◆ Work instructions
Copy the lines below word for word, starting at the line with "Open the dashboard grid sidebar icon" and continuing through the last line.

Records from a collection
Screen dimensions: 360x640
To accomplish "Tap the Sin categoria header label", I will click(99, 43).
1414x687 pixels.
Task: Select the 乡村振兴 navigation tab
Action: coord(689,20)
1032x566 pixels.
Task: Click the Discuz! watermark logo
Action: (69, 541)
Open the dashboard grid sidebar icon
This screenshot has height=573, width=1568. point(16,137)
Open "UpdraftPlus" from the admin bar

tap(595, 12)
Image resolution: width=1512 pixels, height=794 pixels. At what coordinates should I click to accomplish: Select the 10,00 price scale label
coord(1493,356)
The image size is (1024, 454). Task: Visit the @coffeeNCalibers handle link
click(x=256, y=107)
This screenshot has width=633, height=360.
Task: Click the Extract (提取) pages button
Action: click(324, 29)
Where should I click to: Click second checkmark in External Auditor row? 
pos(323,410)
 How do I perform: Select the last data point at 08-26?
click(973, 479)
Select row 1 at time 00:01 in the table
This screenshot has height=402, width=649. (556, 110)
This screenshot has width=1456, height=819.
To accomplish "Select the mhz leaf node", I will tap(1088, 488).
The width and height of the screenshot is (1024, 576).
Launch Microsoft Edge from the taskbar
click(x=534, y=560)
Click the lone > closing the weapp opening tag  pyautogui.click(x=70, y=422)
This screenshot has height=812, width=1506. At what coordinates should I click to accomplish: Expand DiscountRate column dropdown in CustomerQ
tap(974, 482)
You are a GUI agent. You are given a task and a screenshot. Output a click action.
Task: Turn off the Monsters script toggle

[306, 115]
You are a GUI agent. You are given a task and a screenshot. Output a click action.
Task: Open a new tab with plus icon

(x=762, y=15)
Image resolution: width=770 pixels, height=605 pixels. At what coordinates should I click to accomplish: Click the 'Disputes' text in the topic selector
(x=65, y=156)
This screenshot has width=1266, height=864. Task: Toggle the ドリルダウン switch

◆ The output
Open the dashboard grid sidebar icon
This screenshot has height=573, width=1568. point(16,137)
Open "UpdraftPlus" from the admin bar

tap(595, 12)
Image resolution: width=1512 pixels, height=794 pixels. At what coordinates should I click to accomplish: Select the 10,00 price scale label
coord(1493,356)
The image size is (1024, 454). Task: Visit the @coffeeNCalibers handle link
click(x=256, y=107)
This screenshot has width=633, height=360.
Task: Click the Extract (提取) pages button
Action: click(324, 29)
Where should I click to: Click second checkmark in External Auditor row? 
pos(323,410)
 How do I perform: Select the last data point at 08-26?
click(973, 479)
Select row 1 at time 00:01 in the table
This screenshot has height=402, width=649. (556, 110)
This screenshot has width=1456, height=819.
To accomplish "Select the mhz leaf node", I will tap(1088, 488).
The width and height of the screenshot is (1024, 576).
Launch Microsoft Edge from the taskbar
click(x=534, y=560)
Click the lone > closing the weapp opening tag  pyautogui.click(x=70, y=422)
This screenshot has height=812, width=1506. At what coordinates should I click to accomplish: Expand DiscountRate column dropdown in CustomerQ
tap(974, 482)
You are a GUI agent. You are given a task and a screenshot. Output a click action.
Task: Turn off the Monsters script toggle

[306, 115]
You are a GUI agent. You are given a task and a screenshot. Output a click action.
Task: Open a new tab with plus icon

(x=762, y=15)
Image resolution: width=770 pixels, height=605 pixels. At what coordinates should I click to accomplish: Click the 'Disputes' text in the topic selector
(x=65, y=156)
This screenshot has width=1266, height=864. Task: Toggle the ドリルダウン switch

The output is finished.